-- Begin Selection --

Melgiri Pandit was a Pradhan, or minister, of Sambhaji Bhosale, a Maratha king in western India.[2][3]

Little is known about Melgiri Pandit's life. A Deshastha Brahmin, he hailed from the township of Melgiri near the present-day Maharashtra-Karnataka border. He was Sambhaji's Panditrao, or the chief adjudicator of internal religious disputes in the kingdom.[citation needed] He was responsible for formalizing diplomatic and trade relations between the chiefdom and the East India Company in 1684.[4]

Melgiri Pandit and some Maratha forces assisted Sikandar Adil Shah against the Mughals in the Siege of Bijapur, which ended in a Mughal victory. Melgiri Pandit's forces ran interference on food, gunpowder, and weapon supply lines from the neighboring Mughal garrison at Solapur, then assisted Sultan Shah's forces in pushing the Mughal forces under Generals Ruhulla Khan and Qasim Khan back to their base camp at Ahmednagar.[5] However, Melgiri was killed during the siege in 1686.[citation needed]


See also

Notes

  1. ^ Roberts, John. "The Movement of Elites in Western India under Early British Rule." Historical Journal (1971): 241-262.

-- End Selection --
-- Begin Source material --

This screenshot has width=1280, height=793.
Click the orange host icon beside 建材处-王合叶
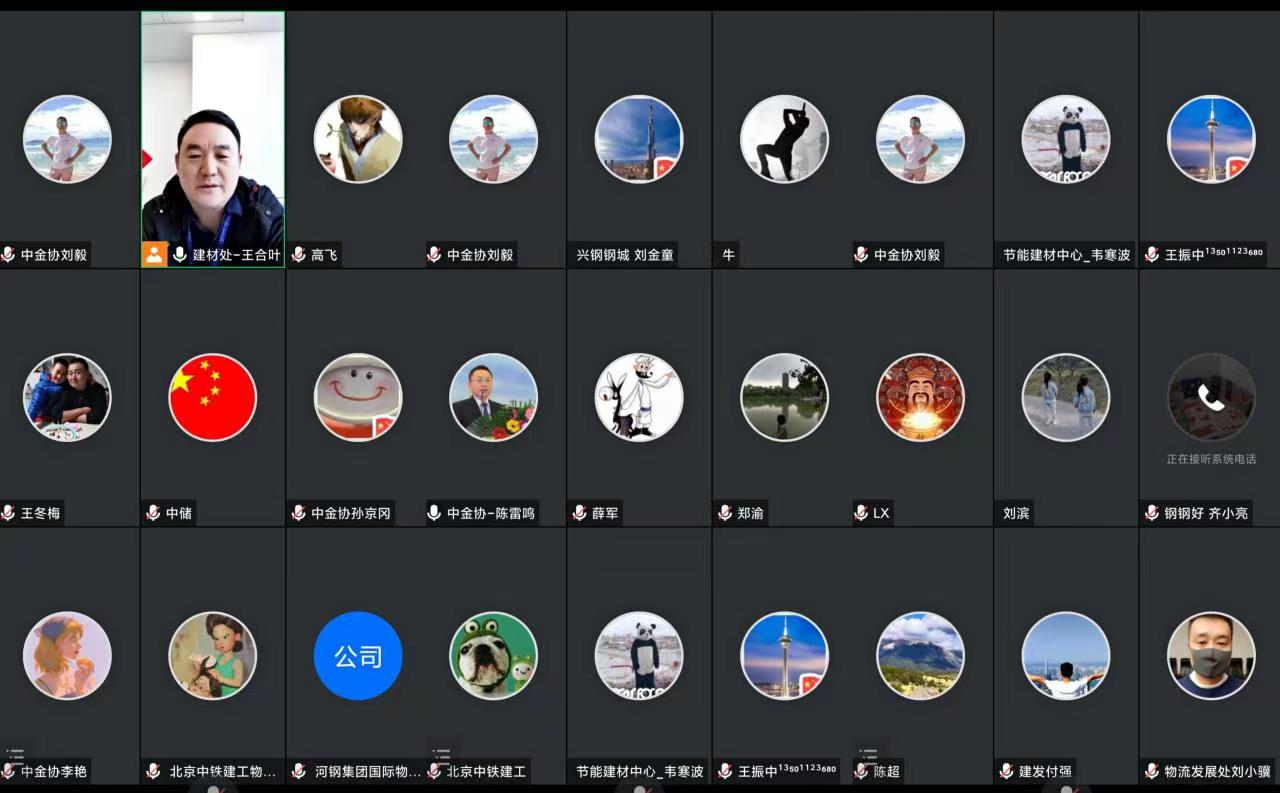pyautogui.click(x=154, y=254)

-- End Source material --

__List of tasks__
[1] In the Melgiri Pandit text, rewrite the stretch from "Melgiri Pandit and" through "Journal (1971): 241-262.", changing "Solapur" to "Pandharpur".
[2] According to the Melgiri Pandit text, which kinds of supply lines did his forces interfere with?
[3] In the Melgiri Pandit text, what role did Melgiri Pandit hold as Sambhaji's Panditrao?

__Results of the exercise__
[1]
Melgiri Pandit and some Maratha forces assisted Sikandar Adil Shah against the Mughals in the Siege of Bijapur, which ended in a Mughal victory. Melgiri Pandit's forces ran interference on food, gunpowder, and weapon supply lines from the neighboring Mughal garrison at Pandharpur, then assisted Sultan Shah's forces in pushing the Mughal forces under Generals Ruhulla Khan and Qasim Khan back to their base camp at Ahmednagar.[5] However, Melgiri was killed during the siege in 1686.[citation needed]


See also

Notes

  1. ^ Roberts, John. "The Movement of Elites in Western India under Early British Rule." Historical Journal (1971): 241-262.

[2] Food, gunpowder, and weapon supply lines.

[3] He was the chief adjudicator of internal religious disputes in the kingdom.